- _Input_:
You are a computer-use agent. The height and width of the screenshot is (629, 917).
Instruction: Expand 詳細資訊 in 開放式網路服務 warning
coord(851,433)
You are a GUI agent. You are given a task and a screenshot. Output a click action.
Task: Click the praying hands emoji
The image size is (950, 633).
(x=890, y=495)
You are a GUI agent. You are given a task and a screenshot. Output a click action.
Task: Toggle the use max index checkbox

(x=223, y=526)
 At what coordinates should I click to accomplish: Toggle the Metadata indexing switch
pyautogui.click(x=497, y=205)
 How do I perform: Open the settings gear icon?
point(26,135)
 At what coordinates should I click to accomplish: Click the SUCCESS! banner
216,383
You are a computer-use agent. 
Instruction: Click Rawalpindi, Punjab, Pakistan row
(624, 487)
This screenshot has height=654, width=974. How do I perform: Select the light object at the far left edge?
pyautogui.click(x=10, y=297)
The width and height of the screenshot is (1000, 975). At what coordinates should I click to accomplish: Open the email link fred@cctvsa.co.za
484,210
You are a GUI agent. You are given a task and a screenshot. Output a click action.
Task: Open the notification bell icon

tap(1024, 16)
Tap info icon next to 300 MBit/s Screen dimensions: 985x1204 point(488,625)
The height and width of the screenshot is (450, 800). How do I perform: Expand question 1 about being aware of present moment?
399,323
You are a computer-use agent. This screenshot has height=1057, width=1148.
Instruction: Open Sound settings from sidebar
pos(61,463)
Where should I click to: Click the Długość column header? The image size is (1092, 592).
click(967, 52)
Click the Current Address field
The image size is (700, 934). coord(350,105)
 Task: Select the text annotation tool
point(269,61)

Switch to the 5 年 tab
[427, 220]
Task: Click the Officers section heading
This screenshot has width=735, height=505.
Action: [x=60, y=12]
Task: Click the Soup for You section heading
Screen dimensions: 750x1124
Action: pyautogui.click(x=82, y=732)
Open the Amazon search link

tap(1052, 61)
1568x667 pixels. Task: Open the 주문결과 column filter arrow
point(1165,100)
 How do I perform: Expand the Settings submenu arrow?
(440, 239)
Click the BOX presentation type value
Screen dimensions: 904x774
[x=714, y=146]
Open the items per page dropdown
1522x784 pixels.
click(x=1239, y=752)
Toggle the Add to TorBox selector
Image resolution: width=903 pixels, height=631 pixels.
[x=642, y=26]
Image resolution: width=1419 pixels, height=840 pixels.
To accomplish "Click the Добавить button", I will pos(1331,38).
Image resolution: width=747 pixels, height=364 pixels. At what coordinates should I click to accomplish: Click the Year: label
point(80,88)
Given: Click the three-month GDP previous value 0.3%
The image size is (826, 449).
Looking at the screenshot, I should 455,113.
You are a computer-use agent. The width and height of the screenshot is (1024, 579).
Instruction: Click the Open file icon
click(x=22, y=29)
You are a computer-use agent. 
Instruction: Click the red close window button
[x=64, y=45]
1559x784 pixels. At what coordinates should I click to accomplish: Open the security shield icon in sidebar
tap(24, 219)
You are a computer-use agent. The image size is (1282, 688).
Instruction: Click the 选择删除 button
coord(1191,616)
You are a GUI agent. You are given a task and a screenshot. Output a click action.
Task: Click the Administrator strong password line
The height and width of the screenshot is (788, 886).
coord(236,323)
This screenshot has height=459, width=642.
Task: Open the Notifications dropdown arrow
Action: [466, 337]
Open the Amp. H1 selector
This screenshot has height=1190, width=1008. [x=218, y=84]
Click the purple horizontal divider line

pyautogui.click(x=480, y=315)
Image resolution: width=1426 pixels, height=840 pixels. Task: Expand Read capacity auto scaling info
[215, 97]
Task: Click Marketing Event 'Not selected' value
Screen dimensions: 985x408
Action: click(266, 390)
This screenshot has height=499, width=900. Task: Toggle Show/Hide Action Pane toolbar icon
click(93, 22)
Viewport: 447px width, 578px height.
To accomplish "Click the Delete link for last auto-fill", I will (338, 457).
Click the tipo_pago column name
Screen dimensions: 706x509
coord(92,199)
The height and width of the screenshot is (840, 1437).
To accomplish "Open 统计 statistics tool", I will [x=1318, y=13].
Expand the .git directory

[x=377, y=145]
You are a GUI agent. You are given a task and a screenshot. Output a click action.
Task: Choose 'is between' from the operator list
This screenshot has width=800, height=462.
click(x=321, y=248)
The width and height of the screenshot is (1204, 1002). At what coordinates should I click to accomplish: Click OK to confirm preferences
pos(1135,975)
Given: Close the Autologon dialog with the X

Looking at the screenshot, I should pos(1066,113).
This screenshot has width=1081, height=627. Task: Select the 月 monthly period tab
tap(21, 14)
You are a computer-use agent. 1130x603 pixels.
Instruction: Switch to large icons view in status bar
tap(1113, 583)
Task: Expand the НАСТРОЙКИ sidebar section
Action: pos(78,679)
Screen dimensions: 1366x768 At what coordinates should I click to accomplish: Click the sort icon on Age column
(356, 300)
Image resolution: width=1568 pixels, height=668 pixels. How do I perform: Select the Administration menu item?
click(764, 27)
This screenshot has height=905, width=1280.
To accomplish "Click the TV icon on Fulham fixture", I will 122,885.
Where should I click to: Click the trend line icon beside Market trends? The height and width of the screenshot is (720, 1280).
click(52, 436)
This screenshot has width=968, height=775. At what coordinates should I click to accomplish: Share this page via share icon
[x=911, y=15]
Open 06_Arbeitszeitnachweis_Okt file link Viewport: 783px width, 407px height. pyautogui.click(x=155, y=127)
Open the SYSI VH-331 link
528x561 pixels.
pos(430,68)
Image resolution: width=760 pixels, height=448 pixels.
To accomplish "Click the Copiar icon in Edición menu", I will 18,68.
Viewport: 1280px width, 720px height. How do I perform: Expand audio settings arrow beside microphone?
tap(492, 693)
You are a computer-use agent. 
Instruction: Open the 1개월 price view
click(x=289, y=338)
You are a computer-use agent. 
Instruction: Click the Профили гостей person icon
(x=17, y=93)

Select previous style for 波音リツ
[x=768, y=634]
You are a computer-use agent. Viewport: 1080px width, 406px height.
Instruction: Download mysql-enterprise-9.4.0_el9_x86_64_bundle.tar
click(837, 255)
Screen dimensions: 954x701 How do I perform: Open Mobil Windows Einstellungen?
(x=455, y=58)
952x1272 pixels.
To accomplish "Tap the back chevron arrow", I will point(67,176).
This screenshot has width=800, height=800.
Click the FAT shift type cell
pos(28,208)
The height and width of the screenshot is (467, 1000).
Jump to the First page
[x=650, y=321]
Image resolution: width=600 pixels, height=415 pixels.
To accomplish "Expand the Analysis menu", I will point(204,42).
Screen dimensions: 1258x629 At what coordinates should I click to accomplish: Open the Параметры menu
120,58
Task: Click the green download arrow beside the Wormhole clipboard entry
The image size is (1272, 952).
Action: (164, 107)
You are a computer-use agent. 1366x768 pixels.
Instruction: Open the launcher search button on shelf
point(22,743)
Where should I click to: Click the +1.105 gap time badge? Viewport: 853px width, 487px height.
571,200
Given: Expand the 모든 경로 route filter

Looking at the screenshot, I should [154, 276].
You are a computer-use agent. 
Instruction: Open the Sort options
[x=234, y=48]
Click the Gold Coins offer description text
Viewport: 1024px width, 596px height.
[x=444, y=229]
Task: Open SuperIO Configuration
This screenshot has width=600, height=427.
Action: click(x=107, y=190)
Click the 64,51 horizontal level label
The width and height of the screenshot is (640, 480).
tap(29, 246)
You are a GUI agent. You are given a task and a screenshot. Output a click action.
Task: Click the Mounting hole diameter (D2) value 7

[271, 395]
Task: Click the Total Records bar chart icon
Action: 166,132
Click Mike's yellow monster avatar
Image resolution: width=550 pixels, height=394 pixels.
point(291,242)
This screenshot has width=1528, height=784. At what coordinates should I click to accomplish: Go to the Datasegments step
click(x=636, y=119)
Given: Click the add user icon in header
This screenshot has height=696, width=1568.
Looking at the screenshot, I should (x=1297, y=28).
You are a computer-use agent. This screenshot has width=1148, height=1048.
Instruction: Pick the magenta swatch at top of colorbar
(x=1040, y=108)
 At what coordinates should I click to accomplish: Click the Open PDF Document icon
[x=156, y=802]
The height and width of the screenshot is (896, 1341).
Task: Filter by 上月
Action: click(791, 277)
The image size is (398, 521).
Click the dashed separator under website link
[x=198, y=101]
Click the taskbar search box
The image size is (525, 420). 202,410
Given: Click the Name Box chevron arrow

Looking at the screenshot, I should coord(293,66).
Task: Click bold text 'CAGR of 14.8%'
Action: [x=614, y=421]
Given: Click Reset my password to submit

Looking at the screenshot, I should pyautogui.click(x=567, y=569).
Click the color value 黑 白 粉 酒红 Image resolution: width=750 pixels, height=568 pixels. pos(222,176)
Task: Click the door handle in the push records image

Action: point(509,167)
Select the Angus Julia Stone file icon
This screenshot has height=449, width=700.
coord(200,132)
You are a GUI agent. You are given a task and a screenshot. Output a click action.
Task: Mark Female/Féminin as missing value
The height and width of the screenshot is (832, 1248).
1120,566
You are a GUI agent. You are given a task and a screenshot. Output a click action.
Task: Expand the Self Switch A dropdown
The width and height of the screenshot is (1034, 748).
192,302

- _Exercise_: Only these are to be transcribed: the line with "Click the color" and every line after it through the last line of the entries, each exactly.

- _Response_:
Click the color value 黑 白 粉 酒红 Image resolution: width=750 pixels, height=568 pixels. pos(222,176)
Task: Click the door handle in the push records image

Action: point(509,167)
Select the Angus Julia Stone file icon
This screenshot has height=449, width=700.
coord(200,132)
You are a GUI agent. You are given a task and a screenshot. Output a click action.
Task: Mark Female/Féminin as missing value
The height and width of the screenshot is (832, 1248).
1120,566
You are a GUI agent. You are given a task and a screenshot. Output a click action.
Task: Expand the Self Switch A dropdown
The width and height of the screenshot is (1034, 748).
192,302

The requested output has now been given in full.